‘Millionaire Next Door’ Often Self Made
There is a world of difference between wealth and income, and the difference has little to do with dollars and cents.
The key to amassing wealth, which can be done by you and me, has more to do with style and habit than the amount on the paycheck.
This is the central message of a very readable book, “The Millionaire Next Door,” by Atlantan Thomas J. Stanley and his collaborator, William D. Danko, published by Longstreet Press.
Longstreet is a subsidiary of Cox News Service.
The message of the book is so accessible that the 258-page volume has been on The New York Times’ bestseller list for several weeks.
The book’s strengths are the clear evidence of scholarly digging and analysis of the figures, and the allure of the “Ten Most …” lists that USA Today uses to get neck-snapping attention from readers.
For instance, did you know that the vast majority of millionaires made their own fortunes in one generation? Amassed their wealth because their parents withheld financial assistance from them as adults? That the wealthy got that way mostly by being frugal, but they are suckers for any offer, however costly, to help them plan finances better?
And on the list of Top Ten nationality groups in the United States, who do you think ranks first in wealth accumulation?
Wrong.
The Scottish rank second. Tops are Russians. And it has nothing to do with lugging booty across the Atlantic from czarist Russia. Their wealth largely has been accumulated here.
For the record, the authors define wealthy as anyone with net worth of $1 million, mostly because it is a handy measure. And about 3.5 million of the nation’s 100 million households fit the wealthy category.
Some 80 percent of them made it on their own, in a single generation.
As the title of the book implies - “The Millionaire Next Door” - the wealthy generally do not stand out.
And, yes, two people with the same income and same station in life, living literally next door to one another, can differ to this extent: One could be three paychecks from losing the house, and the other could be financially self-sufficient enough to live 10 years without another cent of outside income.
It has much to do with lifestyle, and authors Stanley and Danko make plain that a satisfying sense of independence seems to drive the millionaire.
The outward trappings of wealth and well-being mean relatively little: They tend to drive second-hand General Motors cars, tell time by a simple watch costing less than $100, and buy their suits for between $200 and $300 off the rack, probably on sale.
The next-door acquaintance, driving a new BMW and wearing a $1,000 suit, scarcely pays attention to the frugal neighbor, and that’s fine with the wealthy.
Most of the wealthy get their income from their own businesses. Others, however, amass their wealth on salaries, salting away 20 percent and more of their income and working strenuously to shelter it from the tax collector.
In the words of the authors, the important rule is simple: To build wealth, minimize realized (taxable) income and maximize unrealized income (wealth and capital appreciation without a cash flow).
The wealthy person spends more time and energy on planning and thinking about his or her financial future than the average person, but probably equal to the time spent by high-income households on expensive cars, clothes and other goods.
Wealthy people tend to raise children who become wealthy in their own right.
And they accomplish that by never reminding their children that they are wealthy and well-off, and by insisting that the children make their own way.
The tradition is at least as old as John D. Rockefeller, Sr., the man who built Standard Oil.

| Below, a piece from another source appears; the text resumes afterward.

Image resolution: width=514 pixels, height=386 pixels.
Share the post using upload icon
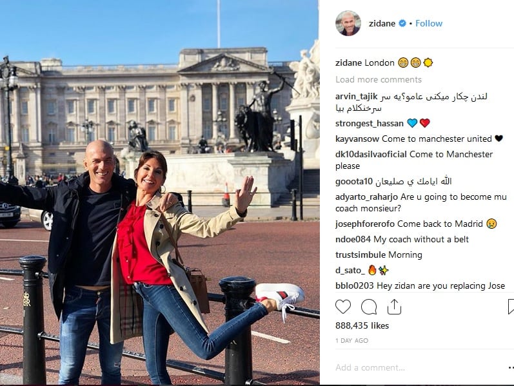click(x=394, y=307)

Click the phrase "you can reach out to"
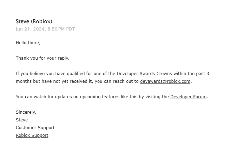tap(117, 81)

Finally, while the wealthy can be downright stingy, they are generous in certain ways.
They tend to lavish money on certain products and services for their children and grandchildren, for instance, sending them to private schools and making certain their education is of high quality.
They also spend generously on services they think can make them wealthier such as choice medical care, estate planners, accountants and lawyers who specialize in guarding property and wealth.